Fulham promotion opens up £15m exit for Aleksandar Mitrovic

The Newcastle United star is likely to move away from the club this summer.

Mathew Coull



Fulham won promotion to the Premier League yesterday with a 1-0 win over Aston Villa in the Championship play-off final. The Cottagers scored in the first-half through Tom Cairney to rightfully take their place back in the top-flight of English football.

It was a tremendous performance and in the summer Fulham will be looking to bring in some new faces to help them stay in the top-flight. One of those faces, will not be necessarily new. Aleksandar Mitrovic has been brilliant for Fulham since joining on loan in January.

The Serbian striker has scored 12 goals since his arrival at Craven Cottage and will no doubt be wanted permanently at the club.

Is this good news for Newcastle United?

There has been plenty of talk regarding the Serbian’s exit from St James’ Park in the winter. Many fans on Tyneside are wondering whether the club should have kept him at Newcastle, considering his goal record in London.

(during the Premier League match between Newcastle United and Watford at St.
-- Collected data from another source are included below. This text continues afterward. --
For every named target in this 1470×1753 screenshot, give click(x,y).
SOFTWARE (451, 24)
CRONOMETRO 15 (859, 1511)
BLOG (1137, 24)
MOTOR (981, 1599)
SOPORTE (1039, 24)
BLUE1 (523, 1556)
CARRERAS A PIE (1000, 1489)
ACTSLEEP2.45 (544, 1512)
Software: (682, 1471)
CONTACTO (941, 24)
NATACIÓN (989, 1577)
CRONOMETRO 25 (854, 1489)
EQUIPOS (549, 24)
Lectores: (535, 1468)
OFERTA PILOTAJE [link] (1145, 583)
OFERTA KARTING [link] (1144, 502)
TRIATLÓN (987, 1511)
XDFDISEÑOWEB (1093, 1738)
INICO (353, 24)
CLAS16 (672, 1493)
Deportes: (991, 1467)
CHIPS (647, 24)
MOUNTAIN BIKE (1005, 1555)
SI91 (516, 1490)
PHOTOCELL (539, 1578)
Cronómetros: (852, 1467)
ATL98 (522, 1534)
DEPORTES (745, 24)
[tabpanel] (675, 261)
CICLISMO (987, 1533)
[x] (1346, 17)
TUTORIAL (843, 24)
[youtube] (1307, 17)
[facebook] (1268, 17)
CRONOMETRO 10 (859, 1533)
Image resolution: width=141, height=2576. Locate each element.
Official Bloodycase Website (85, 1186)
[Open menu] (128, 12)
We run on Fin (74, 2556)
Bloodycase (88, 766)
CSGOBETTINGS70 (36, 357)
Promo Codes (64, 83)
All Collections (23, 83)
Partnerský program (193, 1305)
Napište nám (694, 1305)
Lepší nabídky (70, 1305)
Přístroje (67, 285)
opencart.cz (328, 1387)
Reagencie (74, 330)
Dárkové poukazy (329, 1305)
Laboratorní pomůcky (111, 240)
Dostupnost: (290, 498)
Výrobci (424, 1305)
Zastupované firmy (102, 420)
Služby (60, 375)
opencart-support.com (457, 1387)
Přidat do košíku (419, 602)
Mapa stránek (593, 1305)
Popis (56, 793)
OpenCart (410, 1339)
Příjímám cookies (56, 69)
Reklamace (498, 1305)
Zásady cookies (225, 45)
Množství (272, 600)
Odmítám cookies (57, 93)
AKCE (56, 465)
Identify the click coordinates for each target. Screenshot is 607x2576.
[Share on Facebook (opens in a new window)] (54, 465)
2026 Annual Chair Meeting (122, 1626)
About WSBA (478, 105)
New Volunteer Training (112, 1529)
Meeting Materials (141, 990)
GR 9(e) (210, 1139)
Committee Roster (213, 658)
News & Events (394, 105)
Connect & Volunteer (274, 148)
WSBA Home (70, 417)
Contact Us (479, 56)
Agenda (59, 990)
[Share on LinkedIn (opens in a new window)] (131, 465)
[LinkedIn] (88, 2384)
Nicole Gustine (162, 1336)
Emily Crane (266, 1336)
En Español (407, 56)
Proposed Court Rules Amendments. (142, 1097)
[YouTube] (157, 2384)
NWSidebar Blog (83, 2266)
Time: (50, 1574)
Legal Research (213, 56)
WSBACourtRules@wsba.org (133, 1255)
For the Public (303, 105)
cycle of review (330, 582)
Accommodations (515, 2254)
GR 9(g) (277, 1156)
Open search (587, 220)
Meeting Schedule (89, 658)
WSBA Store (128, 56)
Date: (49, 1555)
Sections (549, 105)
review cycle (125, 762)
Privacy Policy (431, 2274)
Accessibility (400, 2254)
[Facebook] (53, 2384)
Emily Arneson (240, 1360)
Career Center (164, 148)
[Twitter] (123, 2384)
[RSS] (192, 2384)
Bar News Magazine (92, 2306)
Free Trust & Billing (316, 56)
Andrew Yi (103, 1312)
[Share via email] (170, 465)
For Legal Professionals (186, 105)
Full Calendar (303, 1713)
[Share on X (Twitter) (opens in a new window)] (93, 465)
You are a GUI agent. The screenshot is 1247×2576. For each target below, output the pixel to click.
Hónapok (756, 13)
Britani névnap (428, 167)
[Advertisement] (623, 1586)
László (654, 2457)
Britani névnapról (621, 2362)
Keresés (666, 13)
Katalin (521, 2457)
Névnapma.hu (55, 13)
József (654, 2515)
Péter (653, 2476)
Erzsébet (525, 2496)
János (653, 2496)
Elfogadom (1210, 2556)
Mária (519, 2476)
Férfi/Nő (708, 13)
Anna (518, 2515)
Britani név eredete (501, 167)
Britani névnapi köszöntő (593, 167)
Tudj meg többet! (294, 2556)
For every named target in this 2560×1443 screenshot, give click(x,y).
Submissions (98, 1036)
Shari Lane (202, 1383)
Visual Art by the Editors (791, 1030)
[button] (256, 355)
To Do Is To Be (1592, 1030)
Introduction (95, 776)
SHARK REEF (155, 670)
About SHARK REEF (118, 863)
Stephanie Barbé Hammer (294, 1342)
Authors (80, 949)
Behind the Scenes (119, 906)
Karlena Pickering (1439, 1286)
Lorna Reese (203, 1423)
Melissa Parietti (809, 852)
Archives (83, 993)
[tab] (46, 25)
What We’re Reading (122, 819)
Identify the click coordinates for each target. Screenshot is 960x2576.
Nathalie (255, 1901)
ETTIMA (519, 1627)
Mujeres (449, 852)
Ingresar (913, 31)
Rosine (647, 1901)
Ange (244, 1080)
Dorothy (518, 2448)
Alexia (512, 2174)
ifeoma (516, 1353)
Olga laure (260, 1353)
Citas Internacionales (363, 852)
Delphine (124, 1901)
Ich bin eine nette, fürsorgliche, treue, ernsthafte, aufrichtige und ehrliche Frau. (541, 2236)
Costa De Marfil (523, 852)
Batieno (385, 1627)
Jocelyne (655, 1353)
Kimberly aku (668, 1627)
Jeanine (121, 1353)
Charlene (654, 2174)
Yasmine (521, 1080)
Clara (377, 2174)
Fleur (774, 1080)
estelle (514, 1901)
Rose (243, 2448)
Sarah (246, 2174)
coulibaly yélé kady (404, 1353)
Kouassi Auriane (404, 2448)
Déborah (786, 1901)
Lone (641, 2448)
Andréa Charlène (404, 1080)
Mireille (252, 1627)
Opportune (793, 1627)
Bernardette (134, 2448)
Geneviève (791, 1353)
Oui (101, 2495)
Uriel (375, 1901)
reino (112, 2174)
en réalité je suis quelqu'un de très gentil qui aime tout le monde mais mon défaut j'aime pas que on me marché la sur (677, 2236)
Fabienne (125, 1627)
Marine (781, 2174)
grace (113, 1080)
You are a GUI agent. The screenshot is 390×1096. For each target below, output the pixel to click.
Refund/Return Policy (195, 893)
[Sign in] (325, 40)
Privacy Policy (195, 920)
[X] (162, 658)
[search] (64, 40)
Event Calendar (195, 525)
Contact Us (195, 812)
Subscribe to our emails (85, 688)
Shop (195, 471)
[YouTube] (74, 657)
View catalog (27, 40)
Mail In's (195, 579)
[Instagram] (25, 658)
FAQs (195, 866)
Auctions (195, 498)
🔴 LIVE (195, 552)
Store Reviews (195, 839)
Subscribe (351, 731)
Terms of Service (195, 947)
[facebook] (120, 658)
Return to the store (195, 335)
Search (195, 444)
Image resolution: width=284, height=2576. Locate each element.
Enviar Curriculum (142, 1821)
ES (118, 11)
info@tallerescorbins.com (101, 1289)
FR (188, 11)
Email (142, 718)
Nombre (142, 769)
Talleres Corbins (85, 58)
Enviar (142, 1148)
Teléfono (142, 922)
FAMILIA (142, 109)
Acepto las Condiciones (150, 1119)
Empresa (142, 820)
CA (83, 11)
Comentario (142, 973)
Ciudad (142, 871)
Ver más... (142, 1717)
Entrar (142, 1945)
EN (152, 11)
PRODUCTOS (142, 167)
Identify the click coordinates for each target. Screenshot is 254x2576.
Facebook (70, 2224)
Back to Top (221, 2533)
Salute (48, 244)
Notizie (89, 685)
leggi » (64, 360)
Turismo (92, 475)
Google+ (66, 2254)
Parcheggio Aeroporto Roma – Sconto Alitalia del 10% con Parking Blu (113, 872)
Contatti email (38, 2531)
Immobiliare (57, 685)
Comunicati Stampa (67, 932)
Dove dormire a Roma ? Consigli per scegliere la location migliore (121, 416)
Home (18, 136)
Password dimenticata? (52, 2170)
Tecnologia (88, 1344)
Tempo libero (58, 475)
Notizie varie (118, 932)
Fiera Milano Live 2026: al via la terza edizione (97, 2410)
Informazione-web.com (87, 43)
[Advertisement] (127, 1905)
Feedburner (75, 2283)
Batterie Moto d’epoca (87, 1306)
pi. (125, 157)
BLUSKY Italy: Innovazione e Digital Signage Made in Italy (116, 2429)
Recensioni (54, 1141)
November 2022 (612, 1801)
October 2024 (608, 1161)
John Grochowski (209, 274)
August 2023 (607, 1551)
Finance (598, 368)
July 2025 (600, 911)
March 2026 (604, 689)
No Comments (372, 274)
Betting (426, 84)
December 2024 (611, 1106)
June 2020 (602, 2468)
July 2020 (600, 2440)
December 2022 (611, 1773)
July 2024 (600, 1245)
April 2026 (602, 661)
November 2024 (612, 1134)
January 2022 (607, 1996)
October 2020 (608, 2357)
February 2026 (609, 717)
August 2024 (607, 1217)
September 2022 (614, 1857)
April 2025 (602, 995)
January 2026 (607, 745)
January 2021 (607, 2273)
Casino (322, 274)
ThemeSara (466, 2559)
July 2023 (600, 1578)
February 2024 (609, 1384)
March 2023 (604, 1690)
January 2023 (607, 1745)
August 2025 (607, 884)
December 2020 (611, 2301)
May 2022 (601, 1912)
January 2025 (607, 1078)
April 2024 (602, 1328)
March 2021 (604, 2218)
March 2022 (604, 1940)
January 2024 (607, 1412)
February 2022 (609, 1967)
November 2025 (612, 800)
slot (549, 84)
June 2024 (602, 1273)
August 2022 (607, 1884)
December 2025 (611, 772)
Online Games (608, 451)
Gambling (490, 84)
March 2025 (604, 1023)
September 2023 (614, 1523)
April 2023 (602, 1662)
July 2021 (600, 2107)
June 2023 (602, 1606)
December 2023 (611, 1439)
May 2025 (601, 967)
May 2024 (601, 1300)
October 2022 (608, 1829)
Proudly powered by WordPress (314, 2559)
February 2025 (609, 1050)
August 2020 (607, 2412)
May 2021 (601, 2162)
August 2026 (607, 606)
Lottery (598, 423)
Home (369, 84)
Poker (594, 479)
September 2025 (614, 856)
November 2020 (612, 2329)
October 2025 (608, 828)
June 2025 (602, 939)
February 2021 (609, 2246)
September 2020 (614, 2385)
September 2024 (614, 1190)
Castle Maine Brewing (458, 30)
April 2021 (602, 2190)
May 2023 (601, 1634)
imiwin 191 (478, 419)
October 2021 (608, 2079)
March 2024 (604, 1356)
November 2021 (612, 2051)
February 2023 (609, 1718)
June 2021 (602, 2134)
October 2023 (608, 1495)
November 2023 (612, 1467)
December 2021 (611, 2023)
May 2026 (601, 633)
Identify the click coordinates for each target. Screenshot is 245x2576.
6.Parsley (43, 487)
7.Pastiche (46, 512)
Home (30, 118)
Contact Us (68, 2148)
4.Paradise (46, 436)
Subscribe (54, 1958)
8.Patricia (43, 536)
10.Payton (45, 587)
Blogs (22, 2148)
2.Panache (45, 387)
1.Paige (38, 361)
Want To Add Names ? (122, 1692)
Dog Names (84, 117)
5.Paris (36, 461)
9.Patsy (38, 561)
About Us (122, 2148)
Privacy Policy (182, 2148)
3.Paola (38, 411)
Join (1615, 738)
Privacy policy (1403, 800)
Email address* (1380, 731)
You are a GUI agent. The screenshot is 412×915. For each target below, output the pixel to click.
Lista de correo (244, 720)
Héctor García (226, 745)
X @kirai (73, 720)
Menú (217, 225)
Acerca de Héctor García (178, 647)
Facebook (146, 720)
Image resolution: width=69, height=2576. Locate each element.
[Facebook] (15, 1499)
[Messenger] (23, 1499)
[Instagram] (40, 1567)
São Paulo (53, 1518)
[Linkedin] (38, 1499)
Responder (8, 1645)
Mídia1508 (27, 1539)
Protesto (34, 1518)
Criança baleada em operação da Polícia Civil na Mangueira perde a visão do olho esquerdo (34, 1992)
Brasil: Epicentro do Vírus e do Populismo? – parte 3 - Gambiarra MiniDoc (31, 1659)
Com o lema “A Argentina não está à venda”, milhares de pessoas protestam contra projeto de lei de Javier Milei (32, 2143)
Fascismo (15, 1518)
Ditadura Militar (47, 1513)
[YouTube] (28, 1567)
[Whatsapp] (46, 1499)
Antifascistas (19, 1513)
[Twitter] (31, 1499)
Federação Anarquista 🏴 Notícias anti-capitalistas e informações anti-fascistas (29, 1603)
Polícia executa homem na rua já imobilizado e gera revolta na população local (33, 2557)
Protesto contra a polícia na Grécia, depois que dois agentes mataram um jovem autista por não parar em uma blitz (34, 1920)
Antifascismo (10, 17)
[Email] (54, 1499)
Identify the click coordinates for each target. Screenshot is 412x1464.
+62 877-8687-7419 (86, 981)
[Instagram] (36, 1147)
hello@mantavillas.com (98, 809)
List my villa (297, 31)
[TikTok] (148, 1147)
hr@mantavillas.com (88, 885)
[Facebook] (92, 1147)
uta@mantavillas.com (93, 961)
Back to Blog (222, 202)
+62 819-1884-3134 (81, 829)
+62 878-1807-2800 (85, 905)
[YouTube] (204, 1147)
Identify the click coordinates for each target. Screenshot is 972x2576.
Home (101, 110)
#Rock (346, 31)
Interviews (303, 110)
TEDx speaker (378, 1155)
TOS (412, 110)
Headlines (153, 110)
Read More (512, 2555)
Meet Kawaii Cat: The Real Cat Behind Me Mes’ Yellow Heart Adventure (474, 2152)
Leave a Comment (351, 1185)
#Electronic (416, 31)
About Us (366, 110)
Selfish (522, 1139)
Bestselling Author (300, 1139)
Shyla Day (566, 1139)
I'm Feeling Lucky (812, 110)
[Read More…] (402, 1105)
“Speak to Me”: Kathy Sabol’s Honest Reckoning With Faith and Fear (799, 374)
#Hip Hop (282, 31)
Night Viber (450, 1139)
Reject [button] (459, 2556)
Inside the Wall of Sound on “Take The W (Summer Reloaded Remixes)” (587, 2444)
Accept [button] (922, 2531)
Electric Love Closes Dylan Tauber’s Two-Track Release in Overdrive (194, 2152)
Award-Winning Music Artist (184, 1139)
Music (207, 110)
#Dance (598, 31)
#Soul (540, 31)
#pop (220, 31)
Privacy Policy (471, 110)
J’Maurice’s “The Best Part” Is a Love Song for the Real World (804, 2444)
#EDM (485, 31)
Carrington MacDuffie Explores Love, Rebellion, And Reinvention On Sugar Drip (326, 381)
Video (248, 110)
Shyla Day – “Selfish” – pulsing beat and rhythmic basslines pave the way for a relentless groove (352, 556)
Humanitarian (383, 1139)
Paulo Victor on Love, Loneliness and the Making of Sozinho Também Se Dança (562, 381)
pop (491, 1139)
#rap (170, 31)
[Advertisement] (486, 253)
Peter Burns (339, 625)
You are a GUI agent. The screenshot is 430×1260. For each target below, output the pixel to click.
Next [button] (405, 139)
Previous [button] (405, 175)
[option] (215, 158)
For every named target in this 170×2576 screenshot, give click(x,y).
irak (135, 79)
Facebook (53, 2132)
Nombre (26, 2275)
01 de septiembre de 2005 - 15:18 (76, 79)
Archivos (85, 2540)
James Park on November 25, 2017 in Newcastle upon Tyne, England.

However, it is clear that Rafa Benitez is not a fan of the player and the Spaniard certainly made things work without him.

The best thing for Newcastle right now is to sell him and ensure they bring in enough money to cover the cost of his original signing.

Fulham represent their best option to do so. Newcastle want about £15 million for the player, according to the London Evening Standard, which is the fee they paid for the Serbian in 2015.

Fulham will no doubt want to bring him to the club this summer, but would not have been able to bring him to the club had they failed to secure promotion to the Premier League.

The Cottagers can now afford the player and Mitrovic’s price-tag is unlikely to be a problem with the bonus they will receive for heading into the top-flight. Newcastle must be pleased that Fulham earned promotion, as it will allow them the best opportunity to move Mitrovic on without a major loss.